Exercise requirements: Each line in the records below, from the one that contains "Open the Liverpool team name" to the one that contains "Clear text formatting", should be reproduced exactly, the first and last included.

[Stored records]

+-------+

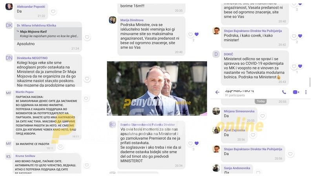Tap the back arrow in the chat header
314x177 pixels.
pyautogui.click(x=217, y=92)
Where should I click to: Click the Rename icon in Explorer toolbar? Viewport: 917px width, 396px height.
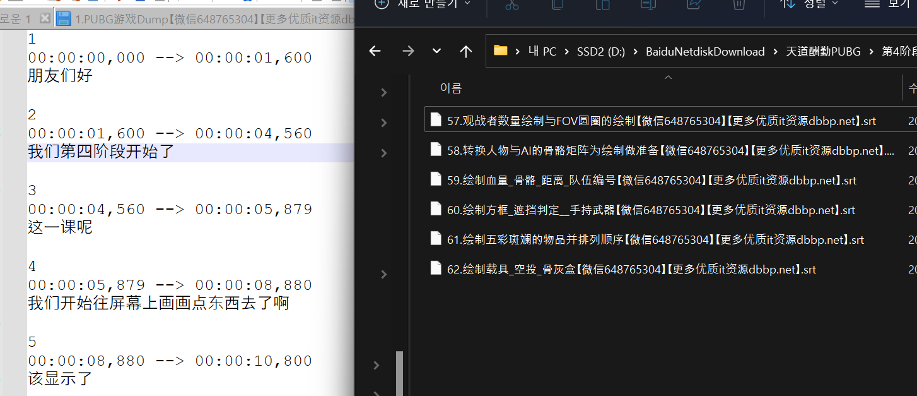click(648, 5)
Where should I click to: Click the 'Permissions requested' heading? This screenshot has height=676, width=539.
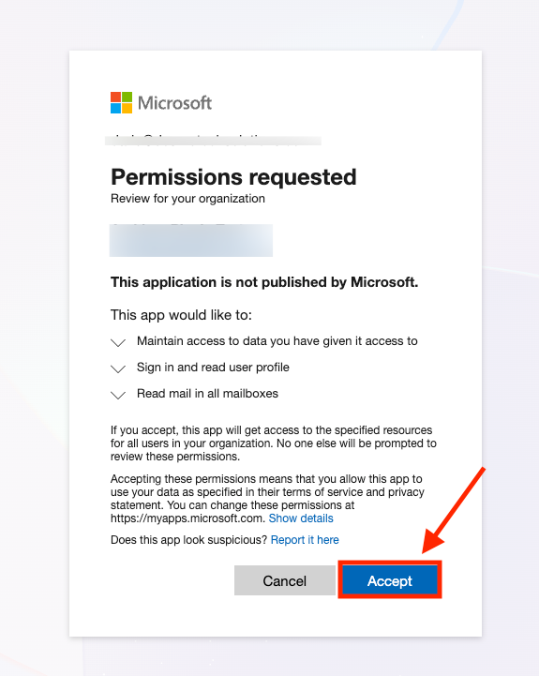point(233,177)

+-------+

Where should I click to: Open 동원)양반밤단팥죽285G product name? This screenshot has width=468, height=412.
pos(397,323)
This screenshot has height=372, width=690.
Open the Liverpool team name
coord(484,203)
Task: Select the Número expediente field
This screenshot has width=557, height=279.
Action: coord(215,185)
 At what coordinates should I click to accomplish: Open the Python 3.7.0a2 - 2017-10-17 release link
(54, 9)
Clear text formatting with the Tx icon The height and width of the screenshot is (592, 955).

+-------+

Response:
Open the Liverpool team name
coord(484,203)
Task: Select the Número expediente field
This screenshot has width=557, height=279.
Action: coord(215,185)
 At what coordinates should I click to accomplish: Open the Python 3.7.0a2 - 2017-10-17 release link
(54, 9)
Clear text formatting with the Tx icon The height and width of the screenshot is (592, 955).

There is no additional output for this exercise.